[Start of Attachment]

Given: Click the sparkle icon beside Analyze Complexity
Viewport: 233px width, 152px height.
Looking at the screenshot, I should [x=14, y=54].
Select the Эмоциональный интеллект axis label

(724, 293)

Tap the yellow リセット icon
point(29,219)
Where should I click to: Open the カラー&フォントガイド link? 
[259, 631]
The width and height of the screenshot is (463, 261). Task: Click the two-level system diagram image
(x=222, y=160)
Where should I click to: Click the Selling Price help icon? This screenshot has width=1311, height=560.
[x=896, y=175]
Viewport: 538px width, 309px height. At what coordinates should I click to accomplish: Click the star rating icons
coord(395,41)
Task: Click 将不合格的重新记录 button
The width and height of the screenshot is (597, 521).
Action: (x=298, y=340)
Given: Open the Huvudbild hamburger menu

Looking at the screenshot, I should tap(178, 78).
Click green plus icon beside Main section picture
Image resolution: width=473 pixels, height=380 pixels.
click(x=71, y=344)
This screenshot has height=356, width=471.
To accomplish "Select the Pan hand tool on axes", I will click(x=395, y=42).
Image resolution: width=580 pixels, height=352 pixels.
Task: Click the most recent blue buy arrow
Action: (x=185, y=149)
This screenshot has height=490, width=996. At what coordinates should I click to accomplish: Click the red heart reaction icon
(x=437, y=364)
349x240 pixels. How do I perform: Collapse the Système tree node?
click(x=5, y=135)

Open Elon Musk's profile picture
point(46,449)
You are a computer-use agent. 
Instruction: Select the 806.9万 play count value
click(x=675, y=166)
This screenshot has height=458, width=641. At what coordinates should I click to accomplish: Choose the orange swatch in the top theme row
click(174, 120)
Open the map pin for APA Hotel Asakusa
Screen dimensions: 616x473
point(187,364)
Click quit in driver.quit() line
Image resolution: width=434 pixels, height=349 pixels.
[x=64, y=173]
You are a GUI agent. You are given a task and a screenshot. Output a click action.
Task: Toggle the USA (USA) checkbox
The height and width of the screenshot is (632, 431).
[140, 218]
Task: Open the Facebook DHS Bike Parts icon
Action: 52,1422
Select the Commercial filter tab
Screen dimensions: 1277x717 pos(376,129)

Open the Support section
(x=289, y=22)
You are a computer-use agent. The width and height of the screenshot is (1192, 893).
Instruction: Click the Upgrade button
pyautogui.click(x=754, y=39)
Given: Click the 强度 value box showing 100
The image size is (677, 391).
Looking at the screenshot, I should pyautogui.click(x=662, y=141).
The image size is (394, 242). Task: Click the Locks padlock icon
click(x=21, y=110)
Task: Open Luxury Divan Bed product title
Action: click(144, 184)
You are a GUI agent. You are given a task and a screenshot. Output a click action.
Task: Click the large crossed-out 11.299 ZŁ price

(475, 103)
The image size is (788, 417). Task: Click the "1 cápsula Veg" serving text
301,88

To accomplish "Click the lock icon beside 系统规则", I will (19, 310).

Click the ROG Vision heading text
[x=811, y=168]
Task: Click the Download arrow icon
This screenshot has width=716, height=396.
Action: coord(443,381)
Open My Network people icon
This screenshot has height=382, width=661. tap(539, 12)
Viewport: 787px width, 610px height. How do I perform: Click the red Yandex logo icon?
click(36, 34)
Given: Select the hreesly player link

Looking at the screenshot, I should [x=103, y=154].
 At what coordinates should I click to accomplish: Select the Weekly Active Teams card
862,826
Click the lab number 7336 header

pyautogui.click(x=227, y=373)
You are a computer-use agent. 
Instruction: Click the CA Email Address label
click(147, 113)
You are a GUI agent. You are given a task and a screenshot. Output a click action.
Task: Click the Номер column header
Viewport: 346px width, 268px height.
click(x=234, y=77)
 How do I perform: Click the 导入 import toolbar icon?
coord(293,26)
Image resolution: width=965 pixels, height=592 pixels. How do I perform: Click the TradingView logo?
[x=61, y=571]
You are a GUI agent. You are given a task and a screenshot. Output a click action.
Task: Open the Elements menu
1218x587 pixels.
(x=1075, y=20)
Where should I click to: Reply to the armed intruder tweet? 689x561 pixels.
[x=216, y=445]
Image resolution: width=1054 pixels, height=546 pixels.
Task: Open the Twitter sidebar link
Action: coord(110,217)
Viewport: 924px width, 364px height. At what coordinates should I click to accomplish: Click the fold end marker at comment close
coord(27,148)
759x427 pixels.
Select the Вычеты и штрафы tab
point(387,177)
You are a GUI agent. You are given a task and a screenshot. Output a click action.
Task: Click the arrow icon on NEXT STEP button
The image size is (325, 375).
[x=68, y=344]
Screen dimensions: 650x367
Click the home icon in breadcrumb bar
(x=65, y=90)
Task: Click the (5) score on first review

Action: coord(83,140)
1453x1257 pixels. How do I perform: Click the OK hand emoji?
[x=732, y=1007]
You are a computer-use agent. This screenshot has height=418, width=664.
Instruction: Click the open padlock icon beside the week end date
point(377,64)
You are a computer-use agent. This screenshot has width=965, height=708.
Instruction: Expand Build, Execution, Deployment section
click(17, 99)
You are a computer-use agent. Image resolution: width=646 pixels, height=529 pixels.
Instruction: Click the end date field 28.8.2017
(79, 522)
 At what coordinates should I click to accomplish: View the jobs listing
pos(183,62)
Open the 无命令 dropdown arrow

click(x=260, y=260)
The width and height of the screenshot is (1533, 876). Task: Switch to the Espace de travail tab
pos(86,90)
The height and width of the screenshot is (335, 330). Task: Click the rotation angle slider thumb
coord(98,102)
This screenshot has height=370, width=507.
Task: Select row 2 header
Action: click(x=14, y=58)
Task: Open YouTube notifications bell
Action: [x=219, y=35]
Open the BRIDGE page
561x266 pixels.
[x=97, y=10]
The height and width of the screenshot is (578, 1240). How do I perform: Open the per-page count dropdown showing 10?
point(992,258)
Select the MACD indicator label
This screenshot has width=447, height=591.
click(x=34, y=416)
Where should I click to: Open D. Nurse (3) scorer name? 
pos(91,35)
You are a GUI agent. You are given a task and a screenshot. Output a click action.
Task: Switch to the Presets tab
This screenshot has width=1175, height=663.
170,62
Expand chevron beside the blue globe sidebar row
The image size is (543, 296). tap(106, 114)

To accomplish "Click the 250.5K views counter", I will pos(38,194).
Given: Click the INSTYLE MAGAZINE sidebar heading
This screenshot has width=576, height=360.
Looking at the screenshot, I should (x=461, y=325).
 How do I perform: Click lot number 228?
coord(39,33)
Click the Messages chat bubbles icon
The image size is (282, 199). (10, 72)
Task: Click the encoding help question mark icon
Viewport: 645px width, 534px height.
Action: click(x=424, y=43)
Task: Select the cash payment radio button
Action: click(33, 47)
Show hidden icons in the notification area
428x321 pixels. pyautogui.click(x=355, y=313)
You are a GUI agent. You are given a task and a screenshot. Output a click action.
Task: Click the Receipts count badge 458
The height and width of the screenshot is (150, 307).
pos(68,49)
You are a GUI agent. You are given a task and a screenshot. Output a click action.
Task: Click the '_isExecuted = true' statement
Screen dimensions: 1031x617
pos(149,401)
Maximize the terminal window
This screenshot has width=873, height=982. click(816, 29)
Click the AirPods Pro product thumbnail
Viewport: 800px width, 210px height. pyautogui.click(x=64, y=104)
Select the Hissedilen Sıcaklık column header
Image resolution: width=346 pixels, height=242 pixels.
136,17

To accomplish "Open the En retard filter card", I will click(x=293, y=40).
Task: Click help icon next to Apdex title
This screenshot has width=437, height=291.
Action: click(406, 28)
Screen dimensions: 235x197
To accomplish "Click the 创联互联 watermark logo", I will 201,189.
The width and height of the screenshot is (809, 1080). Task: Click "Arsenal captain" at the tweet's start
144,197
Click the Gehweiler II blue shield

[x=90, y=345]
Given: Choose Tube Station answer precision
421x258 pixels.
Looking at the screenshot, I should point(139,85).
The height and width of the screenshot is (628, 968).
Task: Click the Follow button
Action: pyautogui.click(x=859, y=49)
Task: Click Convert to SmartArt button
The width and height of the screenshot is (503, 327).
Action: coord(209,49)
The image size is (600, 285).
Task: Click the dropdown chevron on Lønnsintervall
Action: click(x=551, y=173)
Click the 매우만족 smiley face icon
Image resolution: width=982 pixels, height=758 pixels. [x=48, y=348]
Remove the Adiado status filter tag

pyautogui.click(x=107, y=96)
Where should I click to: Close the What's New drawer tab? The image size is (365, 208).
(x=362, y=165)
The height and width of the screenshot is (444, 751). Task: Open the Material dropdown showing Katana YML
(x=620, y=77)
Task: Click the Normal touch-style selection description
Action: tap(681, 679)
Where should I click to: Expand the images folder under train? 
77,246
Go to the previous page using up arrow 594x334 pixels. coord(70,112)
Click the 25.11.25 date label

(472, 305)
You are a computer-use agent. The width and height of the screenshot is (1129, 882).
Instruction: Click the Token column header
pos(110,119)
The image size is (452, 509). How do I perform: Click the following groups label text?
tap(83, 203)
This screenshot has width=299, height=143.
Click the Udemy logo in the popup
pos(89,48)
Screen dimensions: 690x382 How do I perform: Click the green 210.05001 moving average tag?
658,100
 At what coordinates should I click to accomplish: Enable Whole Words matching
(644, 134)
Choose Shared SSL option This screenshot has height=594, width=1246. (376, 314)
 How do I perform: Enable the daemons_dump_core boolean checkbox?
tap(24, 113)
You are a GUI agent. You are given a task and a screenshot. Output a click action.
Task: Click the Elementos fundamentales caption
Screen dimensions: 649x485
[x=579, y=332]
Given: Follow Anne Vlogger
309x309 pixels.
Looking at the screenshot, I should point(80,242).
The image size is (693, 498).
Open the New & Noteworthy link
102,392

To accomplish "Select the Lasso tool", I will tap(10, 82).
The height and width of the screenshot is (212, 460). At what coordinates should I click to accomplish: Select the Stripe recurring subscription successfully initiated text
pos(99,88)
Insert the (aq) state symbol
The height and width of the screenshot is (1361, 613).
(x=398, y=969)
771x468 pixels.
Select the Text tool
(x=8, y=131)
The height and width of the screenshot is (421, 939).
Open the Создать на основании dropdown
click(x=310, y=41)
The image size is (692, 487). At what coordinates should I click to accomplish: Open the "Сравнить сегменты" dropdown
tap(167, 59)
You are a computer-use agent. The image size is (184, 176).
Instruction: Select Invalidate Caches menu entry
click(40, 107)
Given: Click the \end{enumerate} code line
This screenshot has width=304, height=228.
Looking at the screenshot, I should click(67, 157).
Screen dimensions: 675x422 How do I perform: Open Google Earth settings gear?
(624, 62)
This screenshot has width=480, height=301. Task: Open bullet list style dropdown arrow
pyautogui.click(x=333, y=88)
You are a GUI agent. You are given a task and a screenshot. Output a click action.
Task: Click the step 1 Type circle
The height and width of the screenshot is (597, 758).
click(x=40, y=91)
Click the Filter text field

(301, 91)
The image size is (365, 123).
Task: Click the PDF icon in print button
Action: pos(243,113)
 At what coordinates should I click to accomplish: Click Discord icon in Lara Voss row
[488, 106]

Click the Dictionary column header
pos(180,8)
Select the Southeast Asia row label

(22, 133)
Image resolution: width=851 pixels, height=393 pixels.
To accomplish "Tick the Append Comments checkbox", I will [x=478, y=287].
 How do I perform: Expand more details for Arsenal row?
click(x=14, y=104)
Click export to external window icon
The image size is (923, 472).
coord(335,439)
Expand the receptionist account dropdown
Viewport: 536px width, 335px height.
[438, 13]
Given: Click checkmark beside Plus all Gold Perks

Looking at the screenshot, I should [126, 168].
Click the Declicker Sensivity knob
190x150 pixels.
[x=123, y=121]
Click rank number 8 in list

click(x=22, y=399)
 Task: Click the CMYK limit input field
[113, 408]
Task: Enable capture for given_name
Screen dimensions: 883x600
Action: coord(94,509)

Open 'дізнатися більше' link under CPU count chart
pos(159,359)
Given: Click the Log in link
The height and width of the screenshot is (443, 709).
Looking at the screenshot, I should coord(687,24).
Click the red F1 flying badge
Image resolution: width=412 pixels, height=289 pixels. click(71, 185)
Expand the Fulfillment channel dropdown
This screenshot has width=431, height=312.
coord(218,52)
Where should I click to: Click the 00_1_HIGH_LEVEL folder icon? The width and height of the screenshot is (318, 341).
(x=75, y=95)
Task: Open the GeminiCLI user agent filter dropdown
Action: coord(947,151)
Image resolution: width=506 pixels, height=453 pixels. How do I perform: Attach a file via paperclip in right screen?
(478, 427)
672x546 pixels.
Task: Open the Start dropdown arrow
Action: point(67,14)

[End of Attachment]

EXERCISE INSTRUCTIONS: Print, from the entries above, the line with "This screenshot has width=299, height=143.", the line with "Task: Click the step 1 Type circle" and all lines between them, exactly and with nothing else.

COMPLETED EXERCISE:
This screenshot has width=299, height=143.
Click the Udemy logo in the popup
pos(89,48)
Screen dimensions: 690x382 How do I perform: Click the green 210.05001 moving average tag?
658,100
 At what coordinates should I click to accomplish: Enable Whole Words matching
(644, 134)
Choose Shared SSL option This screenshot has height=594, width=1246. (376, 314)
 How do I perform: Enable the daemons_dump_core boolean checkbox?
tap(24, 113)
You are a GUI agent. You are given a task and a screenshot. Output a click action.
Task: Click the Elementos fundamentales caption
Screen dimensions: 649x485
[x=579, y=332]
Given: Follow Anne Vlogger
309x309 pixels.
Looking at the screenshot, I should point(80,242).
The image size is (693, 498).
Open the New & Noteworthy link
102,392

To accomplish "Select the Lasso tool", I will tap(10, 82).
The height and width of the screenshot is (212, 460). At what coordinates should I click to accomplish: Select the Stripe recurring subscription successfully initiated text
pos(99,88)
Insert the (aq) state symbol
The height and width of the screenshot is (1361, 613).
(x=398, y=969)
771x468 pixels.
Select the Text tool
(x=8, y=131)
The height and width of the screenshot is (421, 939).
Open the Создать на основании dropdown
click(x=310, y=41)
The image size is (692, 487). At what coordinates should I click to accomplish: Open the "Сравнить сегменты" dropdown
tap(167, 59)
You are a computer-use agent. The image size is (184, 176).
Instruction: Select Invalidate Caches menu entry
click(40, 107)
Given: Click the \end{enumerate} code line
This screenshot has width=304, height=228.
Looking at the screenshot, I should click(67, 157).
Screen dimensions: 675x422 How do I perform: Open Google Earth settings gear?
(624, 62)
This screenshot has width=480, height=301. Task: Open bullet list style dropdown arrow
pyautogui.click(x=333, y=88)
You are a GUI agent. You are given a task and a screenshot. Output a click action.
Task: Click the step 1 Type circle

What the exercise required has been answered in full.